In the data below, how many lines contain the string "from"? Give only the figure.

(Collected data)
★ ★ ★ ★ ★
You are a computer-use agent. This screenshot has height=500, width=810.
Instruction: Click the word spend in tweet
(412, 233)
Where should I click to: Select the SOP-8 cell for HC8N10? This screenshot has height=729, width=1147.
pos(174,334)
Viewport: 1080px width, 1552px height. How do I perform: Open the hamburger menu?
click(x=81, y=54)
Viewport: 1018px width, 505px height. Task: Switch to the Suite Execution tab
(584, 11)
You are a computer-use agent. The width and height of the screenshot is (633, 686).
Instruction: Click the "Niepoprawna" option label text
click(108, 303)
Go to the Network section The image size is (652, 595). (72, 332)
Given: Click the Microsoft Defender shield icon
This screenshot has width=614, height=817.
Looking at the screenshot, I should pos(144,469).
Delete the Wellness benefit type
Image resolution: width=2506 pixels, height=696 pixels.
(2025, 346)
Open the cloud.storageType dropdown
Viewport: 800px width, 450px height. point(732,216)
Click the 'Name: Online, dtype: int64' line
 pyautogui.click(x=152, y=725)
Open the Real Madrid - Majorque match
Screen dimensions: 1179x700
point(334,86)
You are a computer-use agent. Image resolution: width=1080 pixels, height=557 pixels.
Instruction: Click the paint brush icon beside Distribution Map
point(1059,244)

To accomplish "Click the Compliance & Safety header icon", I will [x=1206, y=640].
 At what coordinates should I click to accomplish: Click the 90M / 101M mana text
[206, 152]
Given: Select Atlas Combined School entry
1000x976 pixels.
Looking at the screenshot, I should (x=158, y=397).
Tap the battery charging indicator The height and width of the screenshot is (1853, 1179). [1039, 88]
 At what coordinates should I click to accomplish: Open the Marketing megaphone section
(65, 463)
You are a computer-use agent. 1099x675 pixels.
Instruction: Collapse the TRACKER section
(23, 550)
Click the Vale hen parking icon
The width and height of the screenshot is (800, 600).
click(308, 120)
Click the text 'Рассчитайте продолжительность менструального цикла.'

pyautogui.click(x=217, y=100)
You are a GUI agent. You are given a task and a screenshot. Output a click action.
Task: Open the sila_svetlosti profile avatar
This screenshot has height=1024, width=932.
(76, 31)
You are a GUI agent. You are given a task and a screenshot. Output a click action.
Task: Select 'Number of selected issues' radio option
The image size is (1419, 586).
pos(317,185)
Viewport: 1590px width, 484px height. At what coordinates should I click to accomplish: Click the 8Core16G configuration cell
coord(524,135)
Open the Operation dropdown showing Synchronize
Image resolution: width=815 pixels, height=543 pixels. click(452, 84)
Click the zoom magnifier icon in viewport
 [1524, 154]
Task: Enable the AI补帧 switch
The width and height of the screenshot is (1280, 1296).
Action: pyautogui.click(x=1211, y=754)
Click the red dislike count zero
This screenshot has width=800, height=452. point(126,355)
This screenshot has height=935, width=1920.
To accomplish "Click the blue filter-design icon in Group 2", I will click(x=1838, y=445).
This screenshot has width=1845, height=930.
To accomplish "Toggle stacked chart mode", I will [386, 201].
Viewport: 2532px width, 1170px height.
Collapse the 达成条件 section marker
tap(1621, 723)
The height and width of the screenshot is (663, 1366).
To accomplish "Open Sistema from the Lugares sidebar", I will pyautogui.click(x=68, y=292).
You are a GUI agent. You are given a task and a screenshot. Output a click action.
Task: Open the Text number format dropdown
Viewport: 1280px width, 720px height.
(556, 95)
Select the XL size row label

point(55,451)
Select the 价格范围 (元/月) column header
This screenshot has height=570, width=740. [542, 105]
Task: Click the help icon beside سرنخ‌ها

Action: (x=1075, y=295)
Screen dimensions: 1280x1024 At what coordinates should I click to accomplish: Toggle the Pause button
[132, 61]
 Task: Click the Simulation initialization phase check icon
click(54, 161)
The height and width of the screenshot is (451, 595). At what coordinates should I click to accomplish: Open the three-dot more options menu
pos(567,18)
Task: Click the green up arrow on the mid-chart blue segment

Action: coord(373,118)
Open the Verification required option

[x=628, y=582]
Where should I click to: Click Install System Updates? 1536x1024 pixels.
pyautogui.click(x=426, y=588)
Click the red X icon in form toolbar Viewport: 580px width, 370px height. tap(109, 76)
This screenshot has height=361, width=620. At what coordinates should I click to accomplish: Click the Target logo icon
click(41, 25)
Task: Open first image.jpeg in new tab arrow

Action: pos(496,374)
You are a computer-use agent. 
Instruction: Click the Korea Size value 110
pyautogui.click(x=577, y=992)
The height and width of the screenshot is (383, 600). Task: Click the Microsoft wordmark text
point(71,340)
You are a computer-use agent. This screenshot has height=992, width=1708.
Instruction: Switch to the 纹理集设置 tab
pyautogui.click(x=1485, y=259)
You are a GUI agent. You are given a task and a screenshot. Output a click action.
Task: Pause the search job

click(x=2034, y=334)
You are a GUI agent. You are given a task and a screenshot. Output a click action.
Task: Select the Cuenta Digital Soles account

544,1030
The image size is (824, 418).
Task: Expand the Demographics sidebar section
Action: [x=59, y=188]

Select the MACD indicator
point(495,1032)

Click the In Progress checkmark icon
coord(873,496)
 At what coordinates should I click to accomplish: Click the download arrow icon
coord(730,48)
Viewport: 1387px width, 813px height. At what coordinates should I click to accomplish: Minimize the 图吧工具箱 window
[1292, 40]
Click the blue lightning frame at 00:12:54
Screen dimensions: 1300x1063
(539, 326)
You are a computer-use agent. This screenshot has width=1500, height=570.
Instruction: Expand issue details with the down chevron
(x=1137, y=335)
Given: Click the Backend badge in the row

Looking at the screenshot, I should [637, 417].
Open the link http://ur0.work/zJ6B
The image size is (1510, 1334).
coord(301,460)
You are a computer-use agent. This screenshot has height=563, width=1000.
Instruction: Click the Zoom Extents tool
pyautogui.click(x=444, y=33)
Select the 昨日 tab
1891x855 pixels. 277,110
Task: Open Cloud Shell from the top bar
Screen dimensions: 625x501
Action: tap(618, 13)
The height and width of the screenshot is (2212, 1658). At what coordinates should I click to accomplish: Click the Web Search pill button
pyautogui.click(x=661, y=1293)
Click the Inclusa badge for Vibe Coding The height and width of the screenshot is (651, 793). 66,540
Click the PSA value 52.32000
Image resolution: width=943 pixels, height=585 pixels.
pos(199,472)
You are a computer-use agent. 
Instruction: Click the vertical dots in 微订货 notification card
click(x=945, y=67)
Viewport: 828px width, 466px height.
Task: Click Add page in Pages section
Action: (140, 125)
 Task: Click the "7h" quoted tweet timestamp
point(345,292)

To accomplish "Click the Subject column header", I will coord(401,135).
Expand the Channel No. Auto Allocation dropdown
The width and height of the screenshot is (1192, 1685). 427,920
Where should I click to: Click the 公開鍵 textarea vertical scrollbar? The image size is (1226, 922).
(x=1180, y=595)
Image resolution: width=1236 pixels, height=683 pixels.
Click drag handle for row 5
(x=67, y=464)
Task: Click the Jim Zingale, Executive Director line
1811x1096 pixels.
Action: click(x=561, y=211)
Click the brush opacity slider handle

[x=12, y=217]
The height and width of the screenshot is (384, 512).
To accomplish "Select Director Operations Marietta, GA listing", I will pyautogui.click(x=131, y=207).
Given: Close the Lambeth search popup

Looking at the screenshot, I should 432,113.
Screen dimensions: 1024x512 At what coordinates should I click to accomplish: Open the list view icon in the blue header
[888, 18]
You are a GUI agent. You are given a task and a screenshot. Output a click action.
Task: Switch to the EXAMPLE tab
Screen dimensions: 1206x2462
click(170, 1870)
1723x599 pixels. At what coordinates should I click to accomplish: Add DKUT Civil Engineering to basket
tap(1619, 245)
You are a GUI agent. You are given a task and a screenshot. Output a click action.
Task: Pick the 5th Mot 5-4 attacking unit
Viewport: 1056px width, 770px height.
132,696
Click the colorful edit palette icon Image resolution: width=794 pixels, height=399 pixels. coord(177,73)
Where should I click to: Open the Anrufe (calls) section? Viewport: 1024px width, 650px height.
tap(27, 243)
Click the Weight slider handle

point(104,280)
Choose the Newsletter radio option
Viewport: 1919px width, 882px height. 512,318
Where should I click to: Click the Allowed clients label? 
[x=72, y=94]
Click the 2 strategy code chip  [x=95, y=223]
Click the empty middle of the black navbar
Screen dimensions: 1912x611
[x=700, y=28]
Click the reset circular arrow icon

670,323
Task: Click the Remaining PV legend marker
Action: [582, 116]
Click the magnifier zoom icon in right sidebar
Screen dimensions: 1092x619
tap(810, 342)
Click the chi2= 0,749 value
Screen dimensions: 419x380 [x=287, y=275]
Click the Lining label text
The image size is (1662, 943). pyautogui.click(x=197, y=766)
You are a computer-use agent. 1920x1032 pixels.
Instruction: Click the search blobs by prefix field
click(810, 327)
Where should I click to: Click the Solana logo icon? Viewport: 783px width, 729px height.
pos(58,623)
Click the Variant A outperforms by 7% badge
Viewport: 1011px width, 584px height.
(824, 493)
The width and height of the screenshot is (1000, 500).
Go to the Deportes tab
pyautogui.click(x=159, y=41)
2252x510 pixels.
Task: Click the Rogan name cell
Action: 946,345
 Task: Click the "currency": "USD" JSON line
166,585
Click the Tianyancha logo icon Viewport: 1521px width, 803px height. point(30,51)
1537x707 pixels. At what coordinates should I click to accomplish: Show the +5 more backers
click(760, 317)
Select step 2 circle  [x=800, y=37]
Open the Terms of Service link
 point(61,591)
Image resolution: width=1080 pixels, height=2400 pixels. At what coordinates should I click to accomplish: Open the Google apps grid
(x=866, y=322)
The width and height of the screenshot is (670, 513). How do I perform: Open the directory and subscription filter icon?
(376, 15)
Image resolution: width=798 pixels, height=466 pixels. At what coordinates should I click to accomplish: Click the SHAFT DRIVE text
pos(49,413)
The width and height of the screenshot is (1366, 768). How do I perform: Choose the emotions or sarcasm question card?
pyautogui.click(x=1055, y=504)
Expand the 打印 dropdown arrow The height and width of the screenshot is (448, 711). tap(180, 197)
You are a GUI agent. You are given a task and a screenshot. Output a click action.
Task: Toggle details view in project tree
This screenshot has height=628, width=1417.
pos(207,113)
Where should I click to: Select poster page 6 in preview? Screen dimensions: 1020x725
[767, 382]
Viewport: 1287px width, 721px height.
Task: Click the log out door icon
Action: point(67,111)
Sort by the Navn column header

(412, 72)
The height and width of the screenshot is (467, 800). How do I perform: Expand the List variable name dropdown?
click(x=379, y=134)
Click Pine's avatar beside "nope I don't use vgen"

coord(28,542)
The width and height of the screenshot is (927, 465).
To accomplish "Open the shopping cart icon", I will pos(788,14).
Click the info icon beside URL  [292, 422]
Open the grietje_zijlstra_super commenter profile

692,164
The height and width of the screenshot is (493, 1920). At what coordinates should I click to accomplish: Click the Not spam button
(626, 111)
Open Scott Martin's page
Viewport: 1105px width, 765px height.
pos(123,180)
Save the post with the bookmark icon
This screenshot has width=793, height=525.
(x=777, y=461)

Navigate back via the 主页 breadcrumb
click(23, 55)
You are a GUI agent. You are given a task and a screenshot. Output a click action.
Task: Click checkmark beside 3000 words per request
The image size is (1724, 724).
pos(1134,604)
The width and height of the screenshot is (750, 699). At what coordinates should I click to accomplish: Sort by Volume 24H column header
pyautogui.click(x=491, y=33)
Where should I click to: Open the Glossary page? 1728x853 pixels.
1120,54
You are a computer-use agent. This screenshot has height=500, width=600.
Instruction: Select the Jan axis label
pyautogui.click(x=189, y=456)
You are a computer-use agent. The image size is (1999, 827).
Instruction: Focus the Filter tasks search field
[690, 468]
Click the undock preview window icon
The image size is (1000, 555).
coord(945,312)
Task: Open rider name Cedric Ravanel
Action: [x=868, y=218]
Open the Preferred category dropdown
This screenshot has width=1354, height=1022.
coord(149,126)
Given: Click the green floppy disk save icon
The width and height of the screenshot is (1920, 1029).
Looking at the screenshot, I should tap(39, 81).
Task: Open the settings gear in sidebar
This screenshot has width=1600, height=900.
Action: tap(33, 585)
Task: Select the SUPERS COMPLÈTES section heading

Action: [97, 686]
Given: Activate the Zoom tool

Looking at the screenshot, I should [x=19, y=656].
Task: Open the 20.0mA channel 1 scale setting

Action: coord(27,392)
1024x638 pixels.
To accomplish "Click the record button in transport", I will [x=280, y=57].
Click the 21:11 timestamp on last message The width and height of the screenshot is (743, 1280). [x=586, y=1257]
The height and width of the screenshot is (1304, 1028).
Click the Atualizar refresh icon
★ ★ ★ ★ ★
#### Response to this task:
2